French politician (1882–1973)

Suzanne Girault (28 July 1882 - 20 September 1973) was a Swiss-born French politician. From 1923 to 1925, with Albert Treint, she was one of the main leaders of the French Communist Party. She served in the French Senate from 1946 to 1958 as a member of the Communist Party.

She was born Suzanne Depollier in La Chaux-de-Fonds. She was officially the daughter of François Dépollier and Louise Tissot-Daguerre, but her biological father, who also would raise her, was Auguste Spichiger, a Swiss watchmaker and anarchist. She left Switzerland for Moscow in the winter of 1899. She worked as a teacher there. She subsequently married a Russian Nicolas Frenkel and settled in Odessa; the couple had two children. At the start of World War I, the family moved to Kiev. During the October Revolution, she worked with the Bolshevik party without actually becoming a member. She joined the French Communist Group in Moscow and worked as a translator for the Communist International. She also was personal secretary for Angelica Balabanoff.

In the early 1920s, she was sent to France. She became a leader of the Seine Federation of the French Communist Party, serving until she was removed by Joseph Stalin in 1926. She remained head of the Women's Commission.

From 1946 to 1958, she was senator for the Seine department. She did not run for reelection in 1958.

In 1967, she was awarded the Order of the Red Banner by the Soviet government.

Girault died in Paris at the age of 91.

****

#### Explore the material
(1) Translate into Spanish this sentence from the Suzanne Girault biography: "She left Switzerland for Moscow in the winter of 1899."
(2) According to the Suzanne Girault biography, who removed her from the leadership of the Seine Federation, and in what year?
(3) Reproduce the part of the Suzanne Girault biography that begins at the words "In the early" and stops after "reelection in 1958.".

#### Given records
****

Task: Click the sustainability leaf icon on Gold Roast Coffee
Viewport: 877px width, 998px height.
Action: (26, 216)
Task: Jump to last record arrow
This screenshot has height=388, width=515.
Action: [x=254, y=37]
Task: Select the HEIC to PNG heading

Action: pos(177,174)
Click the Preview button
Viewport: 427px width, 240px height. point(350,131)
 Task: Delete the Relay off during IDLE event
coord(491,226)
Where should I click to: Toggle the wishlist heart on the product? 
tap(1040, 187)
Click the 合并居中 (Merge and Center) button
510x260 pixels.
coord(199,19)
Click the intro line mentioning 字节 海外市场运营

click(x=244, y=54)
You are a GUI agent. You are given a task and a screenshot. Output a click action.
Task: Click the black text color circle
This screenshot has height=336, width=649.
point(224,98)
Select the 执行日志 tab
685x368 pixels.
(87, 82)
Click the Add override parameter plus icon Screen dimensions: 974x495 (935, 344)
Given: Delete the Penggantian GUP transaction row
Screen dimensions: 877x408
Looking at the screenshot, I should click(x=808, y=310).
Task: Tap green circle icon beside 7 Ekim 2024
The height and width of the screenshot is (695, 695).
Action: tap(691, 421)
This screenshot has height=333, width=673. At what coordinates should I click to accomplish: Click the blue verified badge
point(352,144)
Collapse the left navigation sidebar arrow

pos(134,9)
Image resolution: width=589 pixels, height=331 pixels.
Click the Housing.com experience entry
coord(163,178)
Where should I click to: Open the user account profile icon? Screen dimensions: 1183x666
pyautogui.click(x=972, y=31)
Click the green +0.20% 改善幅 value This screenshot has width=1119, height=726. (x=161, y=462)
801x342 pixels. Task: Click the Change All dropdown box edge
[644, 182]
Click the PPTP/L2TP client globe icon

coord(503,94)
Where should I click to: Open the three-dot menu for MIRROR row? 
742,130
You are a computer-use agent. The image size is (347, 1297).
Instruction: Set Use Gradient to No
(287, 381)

****

#### Solutions
(1) Dejó Suiza rumbo a Moscú en el invierno de 1899.

(2) Joseph Stalin removed her in 1926.

(3)
In the early 1920s, she was sent to France. She became a leader of the Seine Federation of the French Communist Party, serving until she was removed by Joseph Stalin in 1926. She remained head of the Women's Commission.

From 1946 to 1958, she was senator for the Seine department. She did not run for reelection in 1958.